Joãozinho: 😅 Isto tudo me lembra a minha mãe… eu ouvia de um lado e saía do outro! O INSS investe numa empresa a falir, o Estado também… no final, a empresa continua a falir. Para onde foi o dinheiro? Well, well… mas acho que isso não é assunto para este artigo. Vamos continuar.
Além da Movicel, o INSS chegou a realizar investimentos em infraestrutura para modernizar serviços públicos (MAPTSS, 2022 (opens new window))... Que até o presente momento tem se mostrado positivo, segundo o INSS, em 2024 houve uma arrecadação de mais de 1 bilião de kwanzas, representando um crescimento de 26% em relação a 2023. Notícias ao Minuto, 2025 (opens new window)
Joãozinho: 🤨 Então estamos a perder dinheiro com Movicel, e ainda há menos contribuintes…
R: Pois é, Joãozinho… e como disse Rui Falcão, “não somos quadros, somos só a moldura”. E é exatamente isso que se vê quando olhamos para o êxodo juvenil e o impacto no INSS: muitos deixam o país, e o que fica são estruturas.

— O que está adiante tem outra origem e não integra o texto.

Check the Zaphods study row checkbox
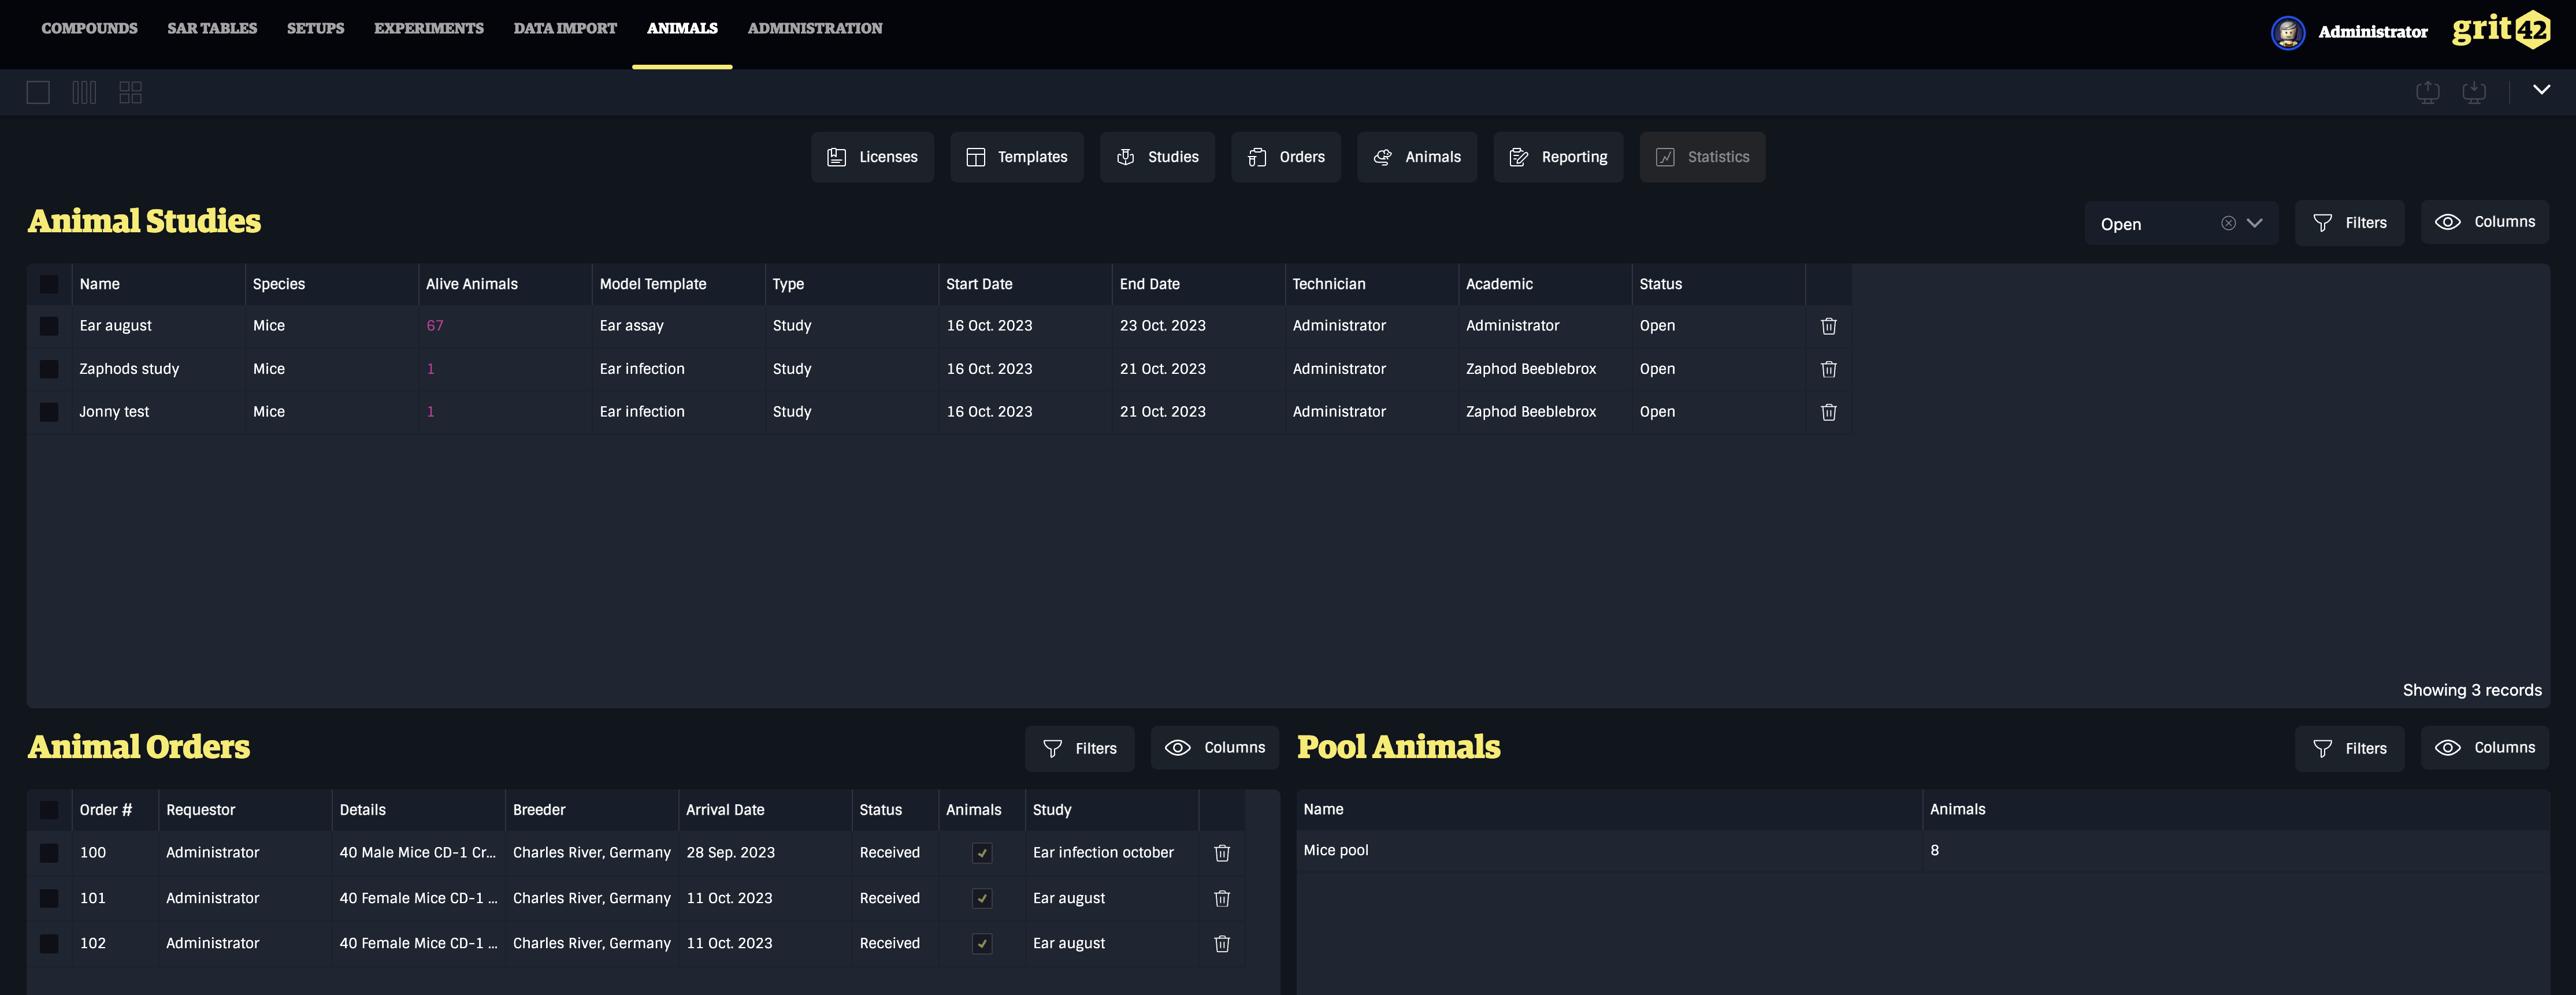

# Projeção para os próximos 15 anos
Se o ritmo de saída de jovens continuar, aliado a investimentos pouco rentáveis, o INSS poderá enfrentar sérios desafios nos próximos 15 anos — mesmo considerando que, em 2024, arrecadou mais de 1 bilião de kwanzas e recuperou dívidas significativas de empresas devedoras.
Depender da mão de obra ativa é um pilar estrutural do INSS, e apenas um ano positivo não garante um futuro promissor se o êxodo juvenil persistir.
O que poderia salvar o sistema?
- Reter talentos e formalizar empregos;
- Reformar o sistema de arrecadação e cobrança;
- Avaliar melhor os investimentos do instituto, priorizando rentabilidade e segurança.
Joãozinho: 😱 Então estamos à beira de um colapso?
R: Obviamente, estamos a falar de um futuro que somente acontecerá caso o êxodo continue e os investimentos à semelhança da Movicel também continuem. Se nada mudar nestes dois aspetos fundamentais, a sustentabilidade do sistema estará em risco. Mas ainda há tempo para agir e fortalecer o INSS.
# Conclusão
O êxodo juvenil e os investimentos pouco rentáveis do INSS não são apenas números em relatórios. Eles têm impacto real no futuro da proteção social em Angola. Este é um assunto que merece mais atenção e debate público.